O Estado dos Mwenemutapa: Formação, Sistema Administrativo, Formas de Conquista

O Estado dos Mwenemutapa

Formação

O estado de Mwenemutapa nasceu da desintegração do estado do Zimbabwe por volta do ano 1440-1450, quando Mutota juntamente com os seus exércitos invadiu o planalto Zimbabweano vindo fixar-se em Moçambique.

A decisão de Mutota mudar-se para o próximo do rio Zambeze com uma parte da população karanga foi motivada pelos seguintes factores:

a) Políticos: As contradições surgidas entre os chefes dos clãs Rozwi e Torwa pelo controlo do comércio com a costa.

b) Económicos: O Zambeze é uma óptima via de comunicação e de transporte de mercadorias.

c) Demográficos: O aumento populacional numa região pouco fértil, como era a região do grande Zimbabwe.

d) Naturais: A redução do caudal das águas do rio Save, dificultando a comunicação o com a costa.

Formas de Conquista

Como fizemos referência anteriormente, cerca de 1450, Mutota, o chefe das populações Karanga evadindo-se do planalto do Zimbabwe reúne numerosos guerreiros e através de violentas campanhas militares submete a maior parte da população das imediações do Zambeze.
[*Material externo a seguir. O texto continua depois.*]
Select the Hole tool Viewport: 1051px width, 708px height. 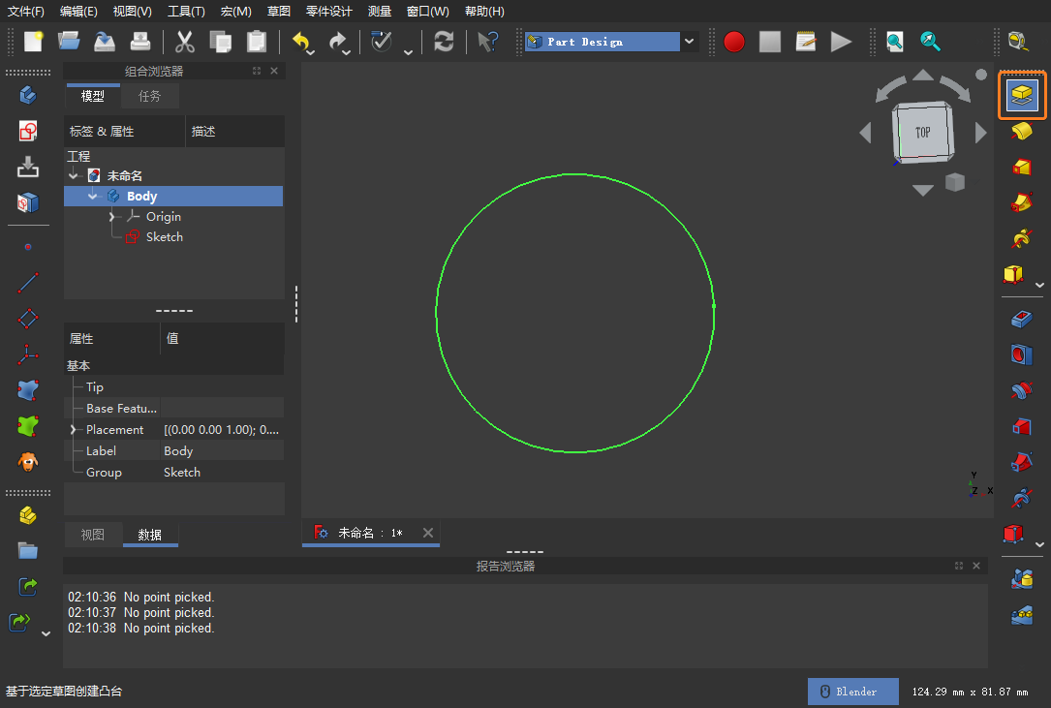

Embora tenhamos feito menção a alguns factores, não são muito claras as razões dessa invasão. Na sequência desta conquista do norte do planalto Zimbabweano pelos exércitos de Mutota, desenvolveu-se entre os rios Mazoe e Luia o centro dum novo estado, chefiado pela dinastia dos Mwenemutapa.

Após a morte de Mutota, tomou o poder seu filho Matope que prosseguiu as acções de conquista, estendendo o seu poder por vários reinos vizinhos. Assim, além do  núcleo central, o estado dos Mwenemutapa incluia vários estados vassalos, nomeadamente Sedanda, Quiteve, Manica, Bárue...

Sistema Administrativo

O império dos Mwenemutapa era, como dissemos, uma aliança de tribos Chona que se agruparam sob a autoridade dum chefe da tribo Rowzi. Este reinava como um grande senhor, tendo vários outros reis ou chefes sob a sua autoridade. Estes reis eram obrigados a pagar um imposto anual ao Mwenemutapa.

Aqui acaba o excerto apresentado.